In my opinion, these debates could not have come soon enough. They offer a sense of insulation from normal politicking. While Facebook posts castigating Ann Romney for wearing Oscar de la Renta are both amusing and distracting, the debates are forums for a legitimate policy discussion that we have thus far failed to have. We will put aside ad campaigns that are nothing more than character assassinations of the opposing candidates and instead get a chance to hear Obama defend his economic and domestic policy initiatives and evaluate the alternatives extolled by Romney.
I think Obama’s goal will be much more offensive than that of Romney’s. He must appeal to his most skeptical critics and he must prove that if elected for another term, he will achieve full economic recovery. If he fails at revitalizing the image of hope and change that resonated so well in 2008, he risks securing the votes of moderates and independents. Not to mention, the youth vote is projected to be far lower than in 2008, yet he must continue to appeal to students like you and me.
Republicans, on the other hand, will scrutinize the healthcare legislation, unemployment, government spending and sluggish economic recovery. Keep in mind although these are issues that have divided the nation. Appealing to these key policy points and the more salient disappointments of the Obama administration may draw more sympathy to the Romney campaign.

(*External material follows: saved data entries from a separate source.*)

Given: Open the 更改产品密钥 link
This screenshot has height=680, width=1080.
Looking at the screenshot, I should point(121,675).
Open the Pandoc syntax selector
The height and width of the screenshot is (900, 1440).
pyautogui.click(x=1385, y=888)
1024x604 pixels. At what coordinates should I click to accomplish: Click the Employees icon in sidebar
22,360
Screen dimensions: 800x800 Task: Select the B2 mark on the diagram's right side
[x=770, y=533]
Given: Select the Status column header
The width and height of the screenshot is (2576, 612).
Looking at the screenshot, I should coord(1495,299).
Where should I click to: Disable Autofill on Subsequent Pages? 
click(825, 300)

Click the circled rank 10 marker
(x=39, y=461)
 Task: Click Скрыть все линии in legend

Gov. Chris Christie (R-N.J.) argued on Meet the Press that “the entire narrative of this race is going to change” after these debates. While there may be some truth to this, I think that after the debate, Romney will not lead the election, but he will certainly tighten up the race.
However, Obama can lose his edge in the approval ratings just as fast as he gained them. I am confident that Romney’s charisma and oratory skills will help close the gap between Romney and Obama. And then at that point, the race will truly begin on a level playing field.
Daniel Pierro is a sophomore in the College.